• _Job item_:
Print every line from the one containing "This screenshot has height=1125, width=2000." down to the one containing "center [1642, 278].", including both, and leave the pictures out of your answer.

• _Material shown_:
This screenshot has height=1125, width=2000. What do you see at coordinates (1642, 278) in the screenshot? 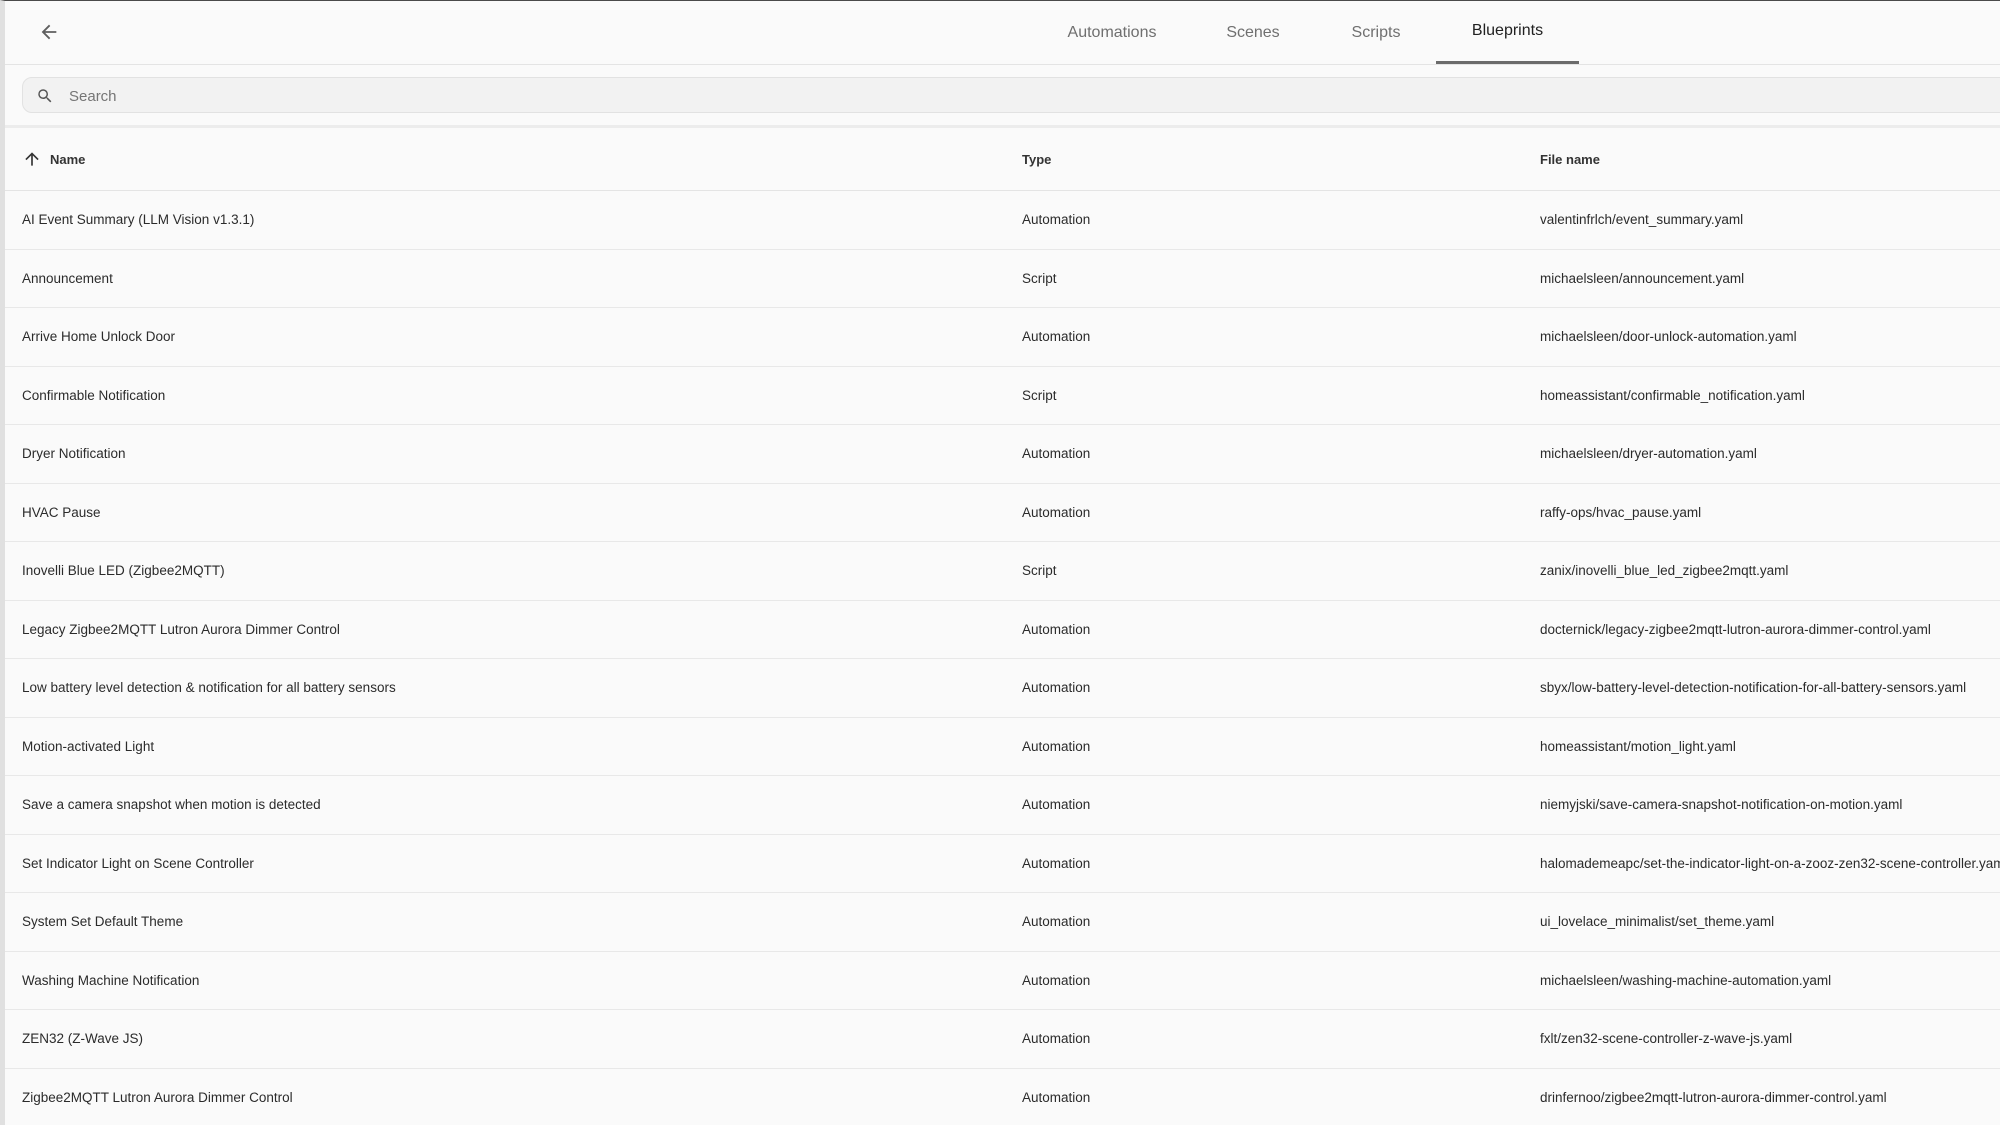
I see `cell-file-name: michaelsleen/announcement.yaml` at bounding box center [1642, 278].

...

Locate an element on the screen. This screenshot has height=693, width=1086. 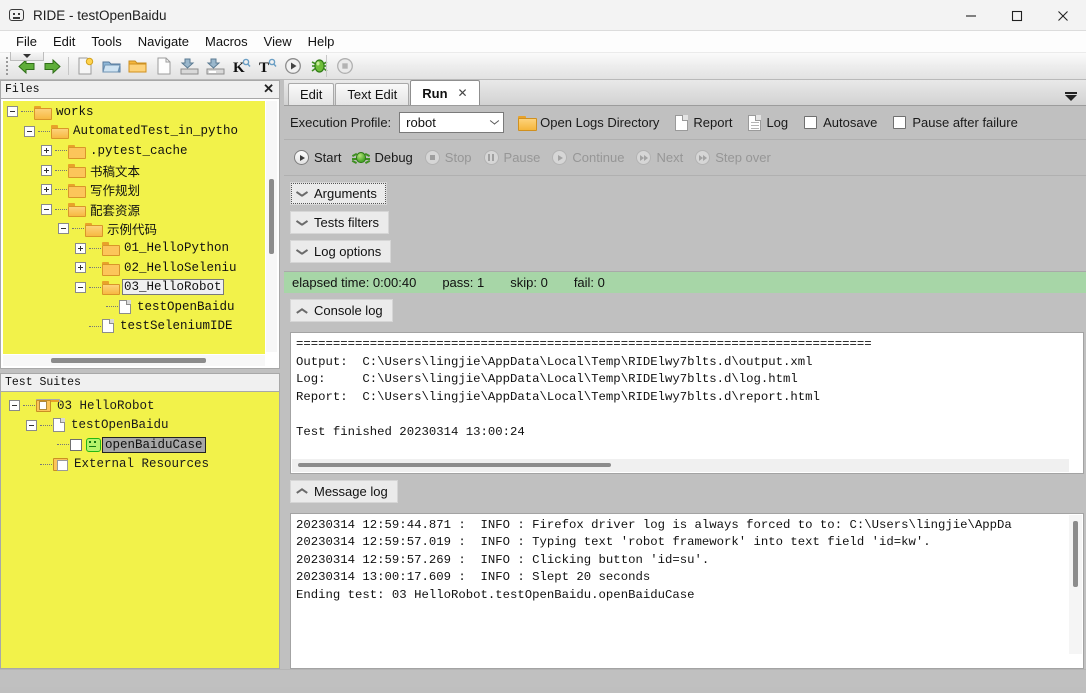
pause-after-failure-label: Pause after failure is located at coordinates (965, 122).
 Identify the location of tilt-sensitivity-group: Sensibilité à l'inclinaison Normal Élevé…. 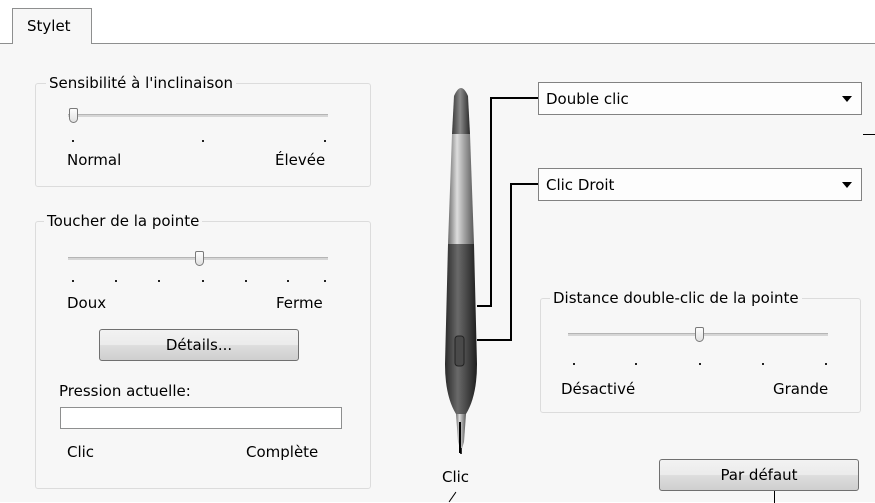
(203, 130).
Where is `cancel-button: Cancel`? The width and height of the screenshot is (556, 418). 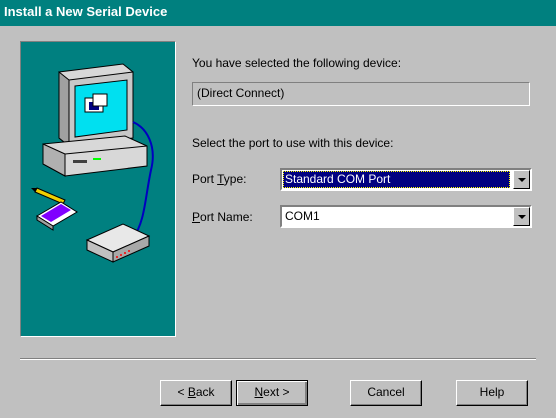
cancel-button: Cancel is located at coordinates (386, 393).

• _Exercise solution_:
This screenshot has height=1125, width=2000. What do you see at coordinates (1642, 278) in the screenshot? 
I see `cell-file-name: michaelsleen/announcement.yaml` at bounding box center [1642, 278].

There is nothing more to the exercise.